■ **AIM OF THE EXERCISE**: Render the material as a Markdown table, starting at the line that contains "Screen dimensions: 1024x606" and ending at the end of the material. Use the columns Row and Line, put one line in each row, skip blank lines, and leave the pictures out.

■ **WORKING DATA**:

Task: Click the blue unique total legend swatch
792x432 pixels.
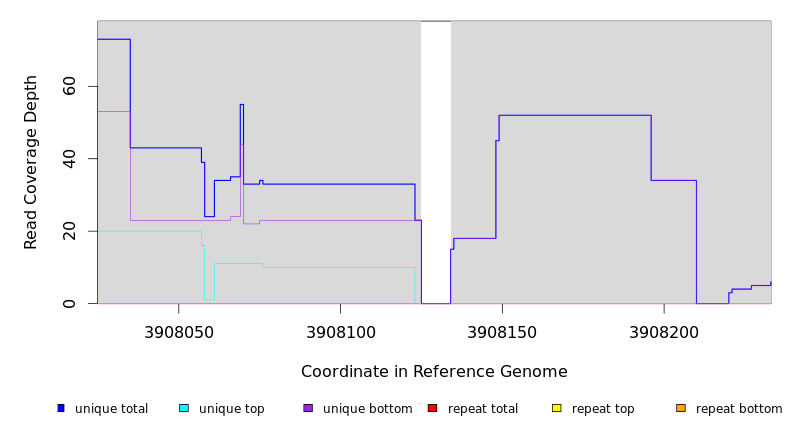Action: coord(61,408)
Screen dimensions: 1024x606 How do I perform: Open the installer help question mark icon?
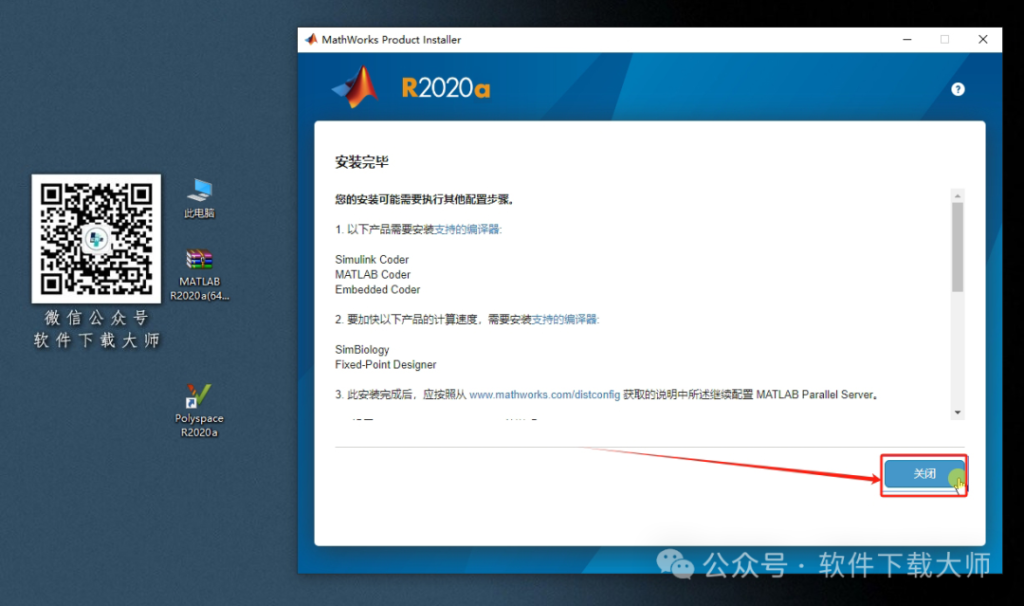[x=957, y=89]
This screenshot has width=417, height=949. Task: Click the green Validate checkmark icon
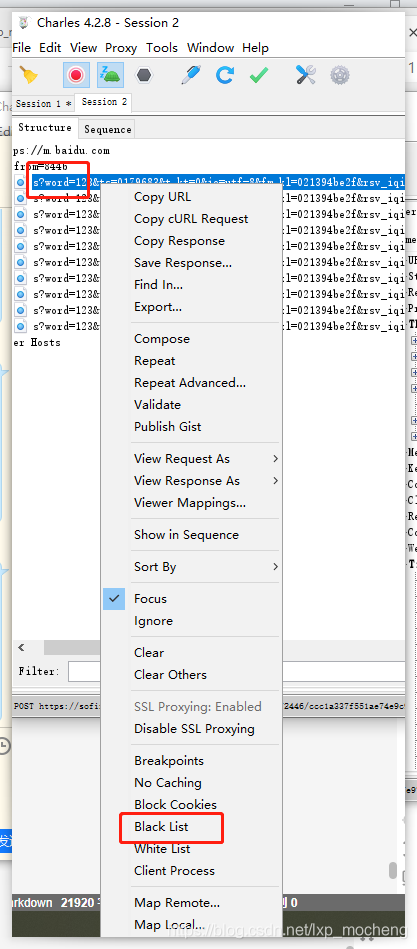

■ **RESULT**:
| Row | Line |
|---|---|
| 1 | Screen dimensions: 1024x606 How do I perform: Open the installer help question mark icon? |
| 2 | [x=957, y=89] |
| 3 | This screenshot has width=417, height=949. Task: Click the green Validate checkmark icon |